安罗替尼靶向VEGFR2增强食管癌ECA-109细胞对紫杉醇的敏感性

Anlotinib Enhances the Sensitivity of Esophageal Cancer ECA-109 Cells to Paclitaxel by Targeting VEGFR2

目的探讨安罗替尼(Anlotinib)通过靶向血管内皮生长因子受体2(VEGFR2)增强紫杉醇对食管癌ECA-109细胞的增殖、侵袭和迁移、凋亡的影响以及可能的作用机制。方法通过免疫组化法检测VEGFR2在食管鳞状细胞癌(esophageal squamous cell carcinoma,ESCC)中的表达及与临床病理特征的关系。CCK8法、流式细胞术、Transwell实验和细胞凋亡实验检测Anlotinib、Anlotinib联合紫杉醇对ECA-109细胞增殖、侵袭及迁移、凋亡的影响;蛋白质免疫印迹(Western blotting)检测磷酸化的哺乳动物雷帕霉素靶蛋白(p-mTOR)、磷酸化的蛋白激酶B(p-AKT)、磷酸化的血管内皮生长因子受体2(p-VEGFR2)、B淋巴细胞瘤-2基因(Bcl-2)、Bcl-2-Associated X的蛋白质(Bax)、活性半胱氨酸天冬氨酸蛋白酶-3(active Caspase-3)的表达。结果VEGFR2在ESCC患者临床标本中呈高表达并且与TNM分期有关(P<0.05),Anlotinib联合紫杉醇较Anlotinib单药抑制ECA-109细胞的增殖、侵袭和迁移,促进了细胞凋亡(P<0.05);Western blotting检测结果显示,p-mTOR、p-AKT、P-VEGFR2、Bcl-2蛋白表达水平降低,Bax、Active Caspase-3蛋白表达水平升高。结论VEGFR2在ESCC患者临床标本中高表达且与TNM分期有关,是预后不良的指标。Anlotinib联合紫杉醇抑制ECA-109细胞的增殖、侵袭和迁移,促进了细胞凋亡。Anlotinib联合紫杉醇可能通过VEGFR2/AKT/mTOR信号通路发挥抑癌作用,为食管癌治疗提供理论依据。

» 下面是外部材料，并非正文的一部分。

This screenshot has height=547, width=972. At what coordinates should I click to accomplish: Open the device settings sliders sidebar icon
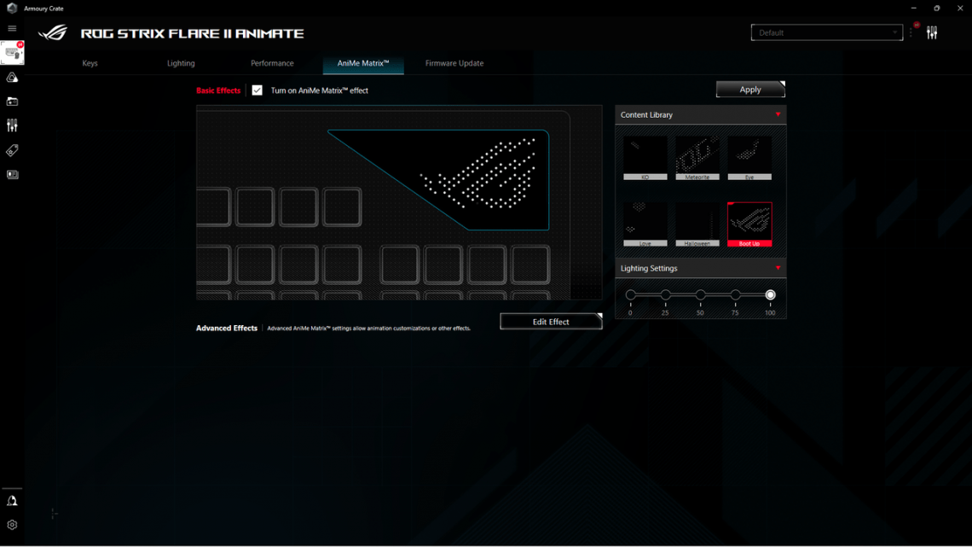(12, 125)
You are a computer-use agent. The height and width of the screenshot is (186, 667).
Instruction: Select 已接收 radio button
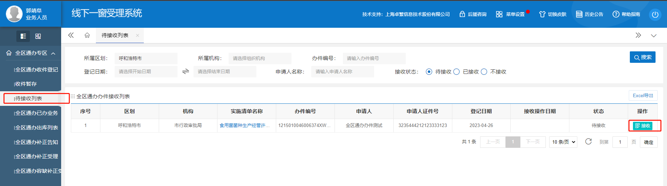click(x=456, y=72)
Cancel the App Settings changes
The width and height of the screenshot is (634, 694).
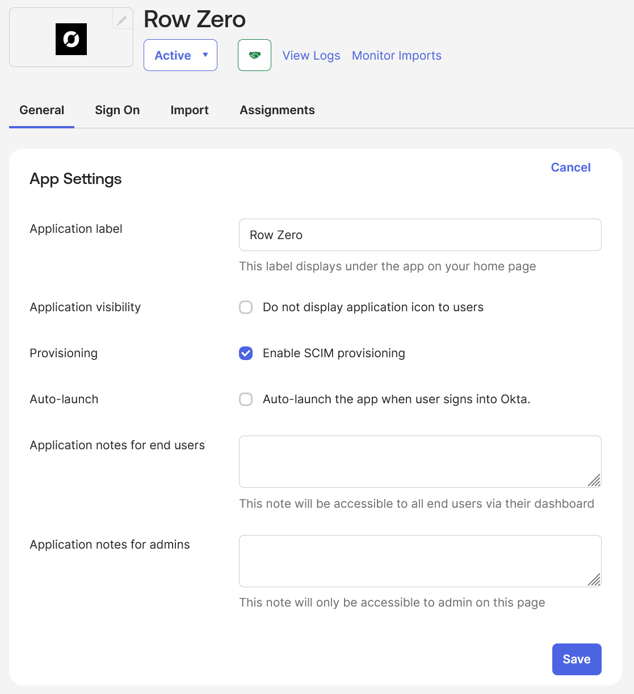[570, 167]
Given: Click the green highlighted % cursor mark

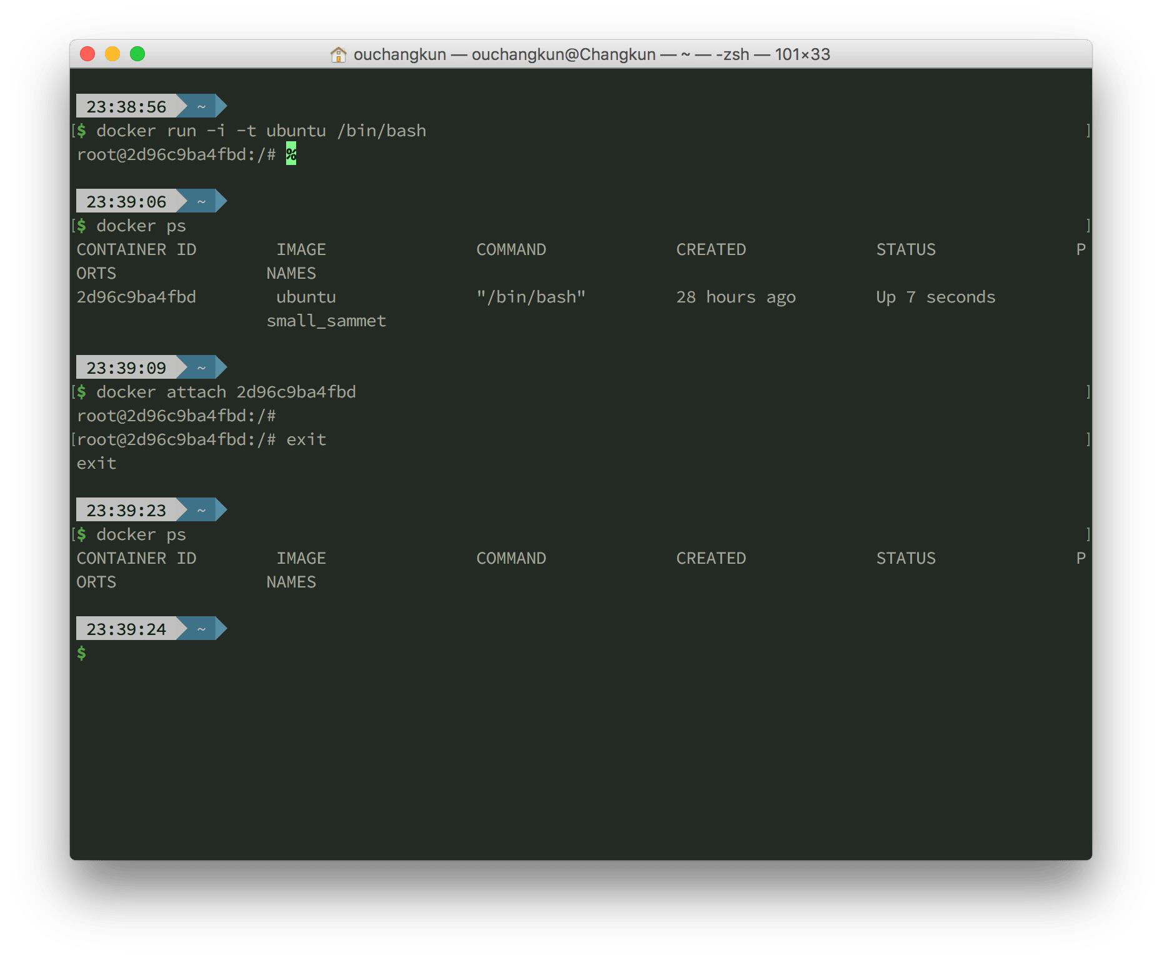Looking at the screenshot, I should coord(291,154).
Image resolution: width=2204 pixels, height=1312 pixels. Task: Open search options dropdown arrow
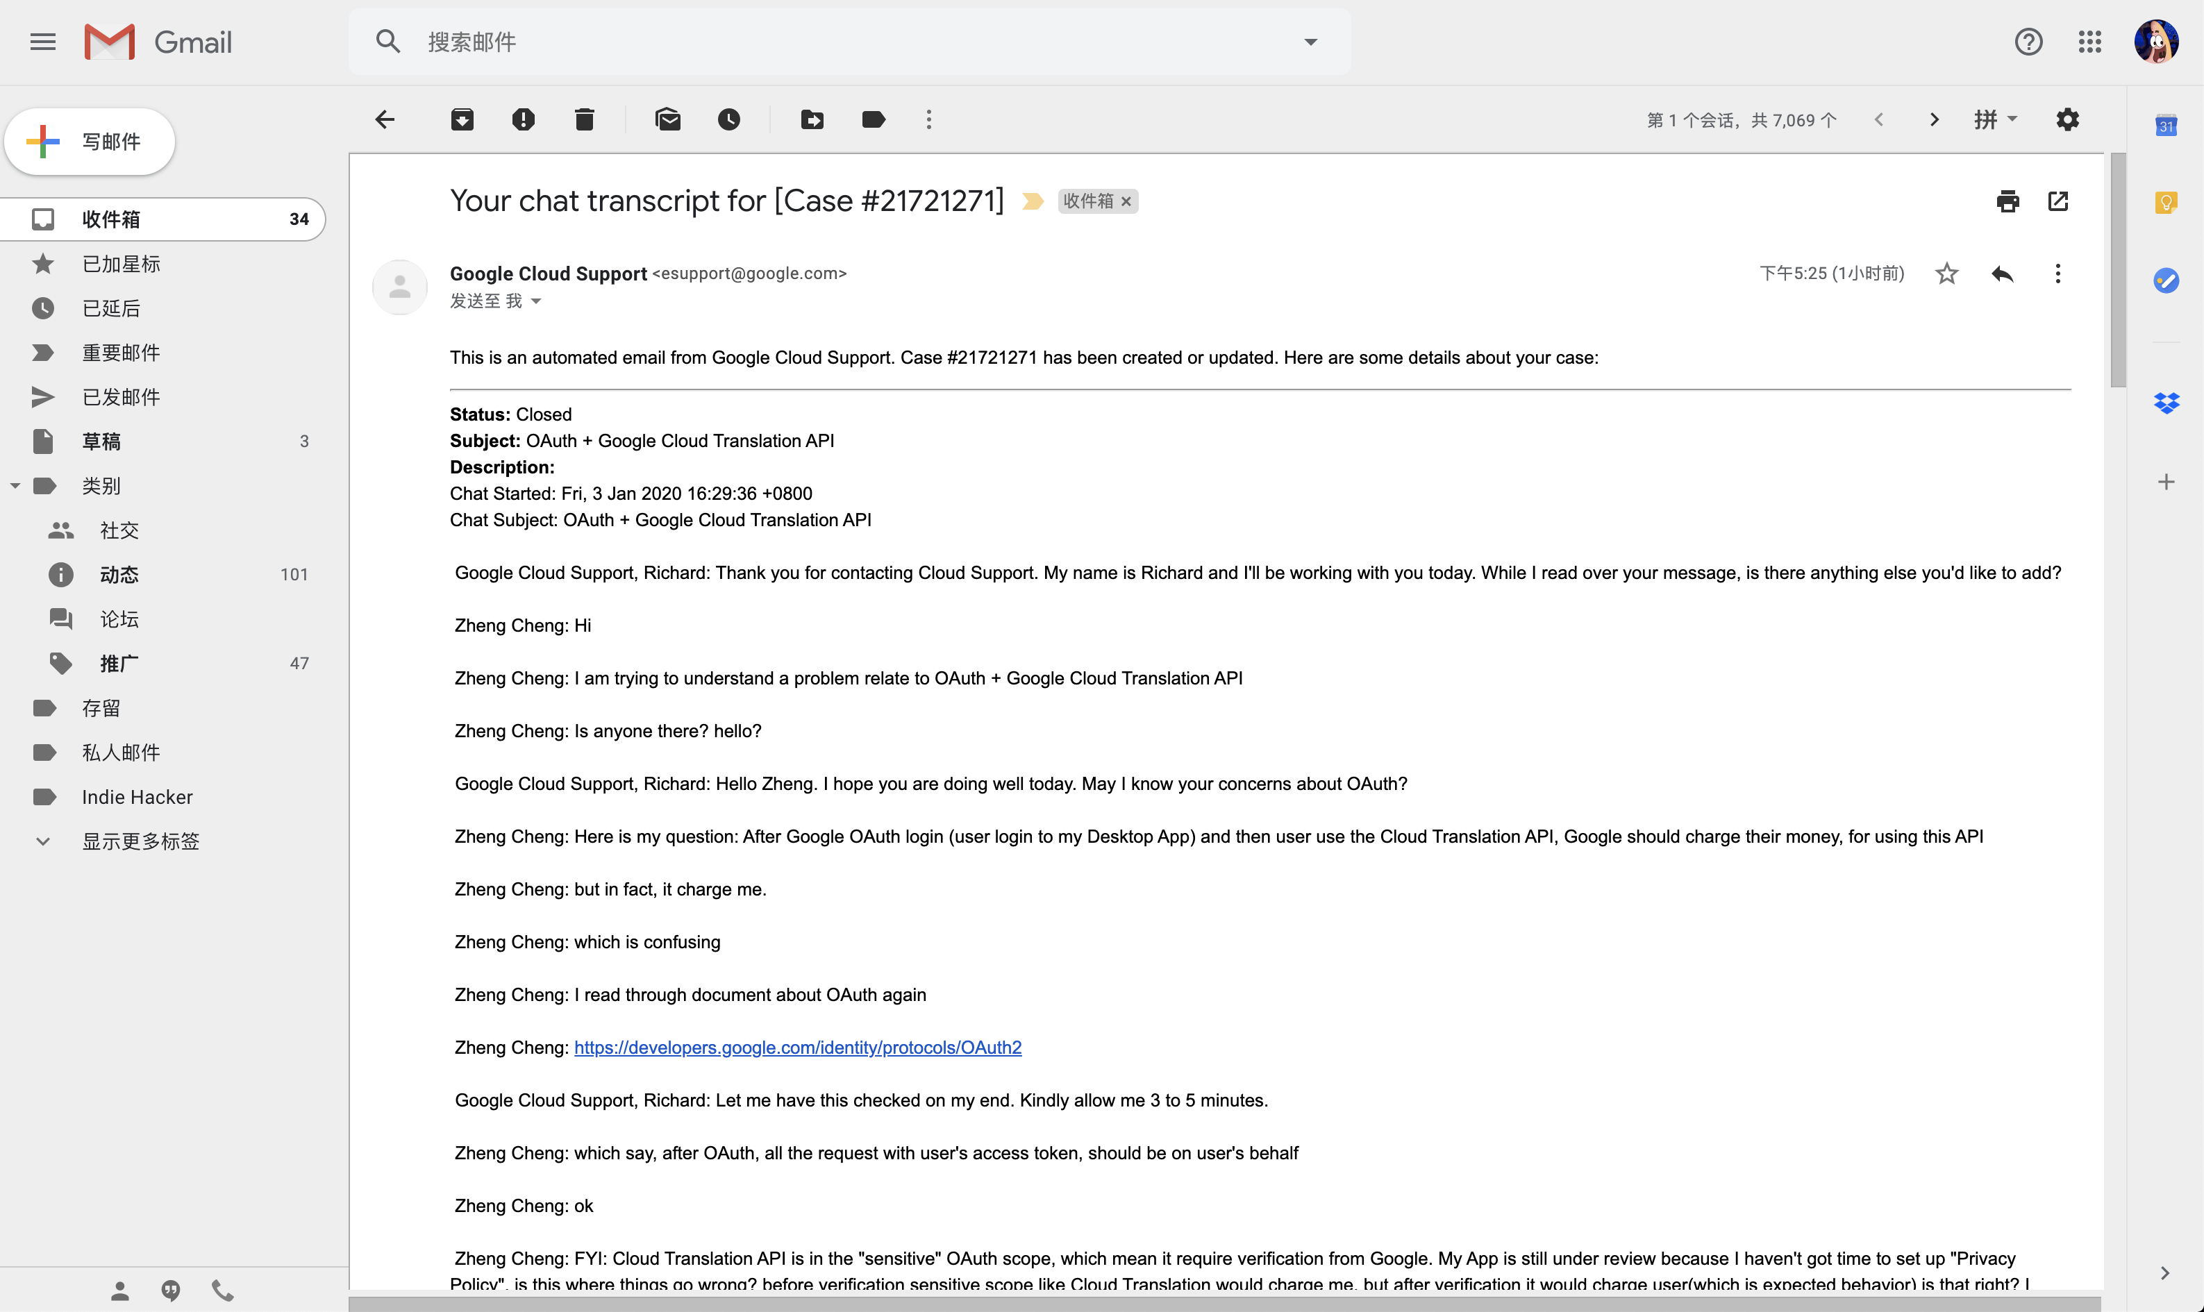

Objective To investigate the effect of Anlotinib on the proliferation,invasion,migration and apoptosis of esophageal cancer ECA-109 cells by targeting vascular endothelial growth factor receptor 2(VEGFR2)and its possible mechanism.Methods The expression of VEGFR2 in esophageal squamous cell carcinoma and its relationship with clinicopathological features were detected by immunohistochemistry.The effects of Anlotinib,Anlotinib combined with paclitaxel on the proliferation,invasion,migration and apoptosis of ECA-109 cells were detected by CCK8 method,flow cytometry,Transwell assay and apoptosis assay.Western blotting was used to detect the expressions of phosphorylated mammalian cells Target of Rapamycin(p-mTOR),Phosphorylated Protein Kinase B(p-AKT),Phosphorylated Vascular Endothelial Growth Factor Receptor 2(p-VEGFR2),B Lymphoma-2(Bcl-2),Bcl-2-Associated X protein(Bax)and Active Caspase-3.Results VEGFR2 was highly expressed in patients with esophageal squamous cell carcinoma and was related to TNM staging(P<0.05).Compared with Anlotinib alone,Anlotinib combined with paclitaxel significantly inhibited the proliferation,invasion and migration of ECA-109 cells and promoted cell apoptosis(P<0.05).Western blotting results showed that p-mTOR,p-AKT,P-VEGFR2,Bcl-2 decreased and Bax,Active Caspase-3 increased.Conclusion VEGFR2 is an indicator of poor prognosis,which is highly expressed in patients with esophageal squamous cell carcinoma and associated with TNM staging.Anlotinib combined with paclitaxel can inhibit the proliferation,invasion and migration of ECA-109 cells,and promote cell apoptosis.Anlotinib combined with paclitaxel can provide a theoretical basis for the treatment of esophageal cancer,which may exert a tumor suppressor effect through the VEGFR2/AKT/mTOR signaling pathway.